> **What you have to do**:
Keeping each word and mark in place, write out the full listing once more.
Input data: Begin
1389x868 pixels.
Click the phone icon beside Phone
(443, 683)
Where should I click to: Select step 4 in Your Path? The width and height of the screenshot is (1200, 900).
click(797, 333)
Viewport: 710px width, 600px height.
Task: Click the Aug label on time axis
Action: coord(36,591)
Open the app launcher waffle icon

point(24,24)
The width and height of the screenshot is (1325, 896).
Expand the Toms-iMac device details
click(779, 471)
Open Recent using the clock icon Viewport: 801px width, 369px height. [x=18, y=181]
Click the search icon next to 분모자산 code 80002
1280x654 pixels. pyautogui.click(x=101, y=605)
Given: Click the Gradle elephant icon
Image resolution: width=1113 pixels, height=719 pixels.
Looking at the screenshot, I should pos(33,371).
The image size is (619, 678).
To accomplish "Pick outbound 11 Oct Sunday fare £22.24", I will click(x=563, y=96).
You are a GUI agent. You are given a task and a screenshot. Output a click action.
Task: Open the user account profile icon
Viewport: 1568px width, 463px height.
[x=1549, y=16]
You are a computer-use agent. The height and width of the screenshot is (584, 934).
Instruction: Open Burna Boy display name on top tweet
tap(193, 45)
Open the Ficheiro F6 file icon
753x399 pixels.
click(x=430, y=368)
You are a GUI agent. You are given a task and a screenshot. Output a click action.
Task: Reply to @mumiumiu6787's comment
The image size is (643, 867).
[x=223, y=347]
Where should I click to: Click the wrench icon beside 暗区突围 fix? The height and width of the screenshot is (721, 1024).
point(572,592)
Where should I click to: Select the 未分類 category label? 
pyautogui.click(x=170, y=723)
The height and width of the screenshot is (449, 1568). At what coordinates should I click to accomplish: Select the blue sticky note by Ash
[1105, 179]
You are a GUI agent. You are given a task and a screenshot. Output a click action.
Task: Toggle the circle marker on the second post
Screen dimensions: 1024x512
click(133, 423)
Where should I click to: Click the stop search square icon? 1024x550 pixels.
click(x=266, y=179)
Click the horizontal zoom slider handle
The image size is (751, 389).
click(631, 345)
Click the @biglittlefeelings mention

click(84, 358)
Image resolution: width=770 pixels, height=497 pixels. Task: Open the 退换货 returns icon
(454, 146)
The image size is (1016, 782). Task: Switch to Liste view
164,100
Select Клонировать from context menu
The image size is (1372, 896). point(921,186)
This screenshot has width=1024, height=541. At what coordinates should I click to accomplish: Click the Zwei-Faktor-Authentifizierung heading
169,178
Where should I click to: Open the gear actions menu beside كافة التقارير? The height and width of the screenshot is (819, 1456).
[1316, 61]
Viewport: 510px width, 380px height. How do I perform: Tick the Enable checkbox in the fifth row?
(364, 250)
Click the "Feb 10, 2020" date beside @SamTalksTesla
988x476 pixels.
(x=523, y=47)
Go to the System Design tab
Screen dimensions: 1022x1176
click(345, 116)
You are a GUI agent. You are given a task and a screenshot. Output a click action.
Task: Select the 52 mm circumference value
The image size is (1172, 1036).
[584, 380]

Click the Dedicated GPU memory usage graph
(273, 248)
Input data: End
> **Worked solution**:
1389x868 pixels.
Click the phone icon beside Phone
(443, 683)
Where should I click to: Select step 4 in Your Path? The width and height of the screenshot is (1200, 900).
click(797, 333)
Viewport: 710px width, 600px height.
Task: Click the Aug label on time axis
Action: coord(36,591)
Open the app launcher waffle icon

point(24,24)
The width and height of the screenshot is (1325, 896).
Expand the Toms-iMac device details
click(779, 471)
Open Recent using the clock icon Viewport: 801px width, 369px height. [x=18, y=181]
Click the search icon next to 분모자산 code 80002
1280x654 pixels. pyautogui.click(x=101, y=605)
Given: Click the Gradle elephant icon
Image resolution: width=1113 pixels, height=719 pixels.
Looking at the screenshot, I should pos(33,371).
The image size is (619, 678).
To accomplish "Pick outbound 11 Oct Sunday fare £22.24", I will click(x=563, y=96).
You are a GUI agent. You are given a task and a screenshot. Output a click action.
Task: Open the user account profile icon
Viewport: 1568px width, 463px height.
[x=1549, y=16]
You are a computer-use agent. The height and width of the screenshot is (584, 934).
Instruction: Open Burna Boy display name on top tweet
tap(193, 45)
Open the Ficheiro F6 file icon
753x399 pixels.
click(x=430, y=368)
You are a GUI agent. You are given a task and a screenshot. Output a click action.
Task: Reply to @mumiumiu6787's comment
The image size is (643, 867).
[x=223, y=347]
Where should I click to: Click the wrench icon beside 暗区突围 fix? The height and width of the screenshot is (721, 1024).
point(572,592)
Where should I click to: Select the 未分類 category label? 
pyautogui.click(x=170, y=723)
The height and width of the screenshot is (449, 1568). At what coordinates should I click to accomplish: Select the blue sticky note by Ash
[1105, 179]
You are a GUI agent. You are given a task and a screenshot. Output a click action.
Task: Toggle the circle marker on the second post
Screen dimensions: 1024x512
click(133, 423)
Where should I click to: Click the stop search square icon? 1024x550 pixels.
click(x=266, y=179)
Click the horizontal zoom slider handle
The image size is (751, 389).
click(631, 345)
Click the @biglittlefeelings mention

click(84, 358)
Image resolution: width=770 pixels, height=497 pixels. Task: Open the 退换货 returns icon
(454, 146)
The image size is (1016, 782). Task: Switch to Liste view
164,100
Select Клонировать from context menu
The image size is (1372, 896). point(921,186)
This screenshot has width=1024, height=541. At what coordinates should I click to accomplish: Click the Zwei-Faktor-Authentifizierung heading
169,178
Where should I click to: Open the gear actions menu beside كافة التقارير? The height and width of the screenshot is (819, 1456).
[1316, 61]
Viewport: 510px width, 380px height. How do I perform: Tick the Enable checkbox in the fifth row?
(364, 250)
Click the "Feb 10, 2020" date beside @SamTalksTesla
988x476 pixels.
(x=523, y=47)
Go to the System Design tab
Screen dimensions: 1022x1176
click(345, 116)
You are a GUI agent. You are given a task and a screenshot. Output a click action.
Task: Select the 52 mm circumference value
The image size is (1172, 1036).
[584, 380]

Click the Dedicated GPU memory usage graph
(273, 248)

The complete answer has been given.